I don't know if something like this is coming to the standard library, but I'm unwilling to wait until it is. For a while it felt like the Lesser interface itself was likely to make it into the constraints library, but I'm not sure about that now. All discussion of how the hell to actually use generics has been explicitly pushed until some time after generics are released into the wild. I hate the antichrist.

This doesn't provide a Java-style compareTo or the like, but merely exposes a Less method that is fit for sorting algorithms and ordered collections. Look elsewhere for something more robust. This is a plug for a hole in the current generics implementation. This is not a "framework"; this is not a "platform".

How do I use it?

Well first you'll need to get Go 1.18, which has not yet been released. Release candidate 1 was released in February, and you can install it as follows:

go install golang.org/dl/go1.18rc1@latest
go1.18rc1 download

Now you can use the go1.18rc1 command as an alternative to the go command, but with generics enabled.

Okay, but how do I use it?

If you want to build an ordered collection, say a binary heap, do something like this:

package foo

import "github.com/lelysses/lesser"

// a cool heap
type Heap[T lesser.Interface[T]] []T

// push an item onto it
func (h *Heap[T]) Push(val T) {
	// let's pretend ...
}

Now your heap works for user-defined types which expose a Less[T] bool method, but it also works for built-in types, although the mechanism for using built-in types is somewhat more complicated.

If you want to initialize the Heap we defined above for the built-in concrete type int, and then push the numbers 1, 2, and 3 onto it, you'd do the following:

var h Heap[lesser.Basic[int]]
h.Push(lesser.Basic[int]{1})
h.Push(lesser.Basic[int]{2})
h.Push(lesser.Basic[int]{3})

To get the value back out of a Basic, you just poll the Val attribute. It used to be as simple as a cast back to the correct type, but then this issue happened because we can't have nice things, so Basic had to be changed from an alias type to a struct. The ergonomics have suffered as a consequence.
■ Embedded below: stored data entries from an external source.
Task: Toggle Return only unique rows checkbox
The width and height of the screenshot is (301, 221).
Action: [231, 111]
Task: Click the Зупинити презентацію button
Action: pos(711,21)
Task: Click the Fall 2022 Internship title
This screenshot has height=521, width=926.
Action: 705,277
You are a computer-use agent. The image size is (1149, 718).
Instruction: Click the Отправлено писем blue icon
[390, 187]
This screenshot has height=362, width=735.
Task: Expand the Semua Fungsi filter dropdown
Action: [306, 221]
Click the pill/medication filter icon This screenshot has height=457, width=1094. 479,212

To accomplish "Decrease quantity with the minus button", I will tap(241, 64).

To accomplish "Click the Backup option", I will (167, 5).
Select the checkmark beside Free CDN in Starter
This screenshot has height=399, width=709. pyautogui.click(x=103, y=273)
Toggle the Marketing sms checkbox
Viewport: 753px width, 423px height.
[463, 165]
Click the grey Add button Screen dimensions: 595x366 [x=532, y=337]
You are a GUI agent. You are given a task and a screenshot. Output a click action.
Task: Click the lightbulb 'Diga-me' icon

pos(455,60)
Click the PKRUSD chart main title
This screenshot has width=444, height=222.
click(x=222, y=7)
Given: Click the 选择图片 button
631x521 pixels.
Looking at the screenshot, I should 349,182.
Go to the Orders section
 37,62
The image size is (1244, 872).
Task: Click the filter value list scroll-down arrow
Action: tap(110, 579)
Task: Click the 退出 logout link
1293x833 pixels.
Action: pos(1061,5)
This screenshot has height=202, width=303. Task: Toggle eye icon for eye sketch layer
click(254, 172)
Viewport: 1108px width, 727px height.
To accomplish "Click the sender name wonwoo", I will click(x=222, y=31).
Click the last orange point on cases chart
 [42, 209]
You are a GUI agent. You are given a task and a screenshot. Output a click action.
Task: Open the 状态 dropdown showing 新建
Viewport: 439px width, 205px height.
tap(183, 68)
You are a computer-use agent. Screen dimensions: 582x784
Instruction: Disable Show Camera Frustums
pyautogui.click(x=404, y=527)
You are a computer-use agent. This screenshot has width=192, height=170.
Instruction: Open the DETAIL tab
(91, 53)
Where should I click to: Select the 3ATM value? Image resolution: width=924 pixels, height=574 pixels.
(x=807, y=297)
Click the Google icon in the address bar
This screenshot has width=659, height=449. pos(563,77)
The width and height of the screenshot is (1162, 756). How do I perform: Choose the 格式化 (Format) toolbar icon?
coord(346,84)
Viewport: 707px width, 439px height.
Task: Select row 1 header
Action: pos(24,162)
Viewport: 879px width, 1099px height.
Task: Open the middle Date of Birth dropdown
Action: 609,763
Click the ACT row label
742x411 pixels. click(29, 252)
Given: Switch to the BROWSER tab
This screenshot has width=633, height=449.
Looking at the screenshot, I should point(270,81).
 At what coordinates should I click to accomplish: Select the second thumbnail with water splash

If you want to use it with your own wacky type, Basic doesn't apply, since your own type won't implement Ordered. Instead, you can just give it a Less method.

type Name struct {
	Last  string
	First string
}

func (this Name) Less(other Name) bool {
	if this.Last == other.Last {
		return this.First < other.First
	}
	return this.Last < other.Last
}

And now you should be able to directly push some Names onto a heap of Names.

var h Heap[Name]
h.Push(Name{"Marx", "Karl"})
h.Push(Name{"Marx", "Groucho"})

Okay, but really, why?

I don't know if I really think this library is a good idea. I don't know how Go-y it is. The definition of """idiomatic""" Go will probably change in the coming year, and maybe this is the way things are going. I don't know how I feel about that. More than anything I want this library to get other people thinking about how this is actually going to work, because without something like this library it's not possible to make simple ordered collections that operate on both user-defined and built-in data types.

Addendum

Ian Lance Taylor made (what I think is) a great suggestion here, arguing for constraining containers to any and passing a comparison function to the constructor. This is a good idea and subjectively feels more idiomatic than what I have done here. I think?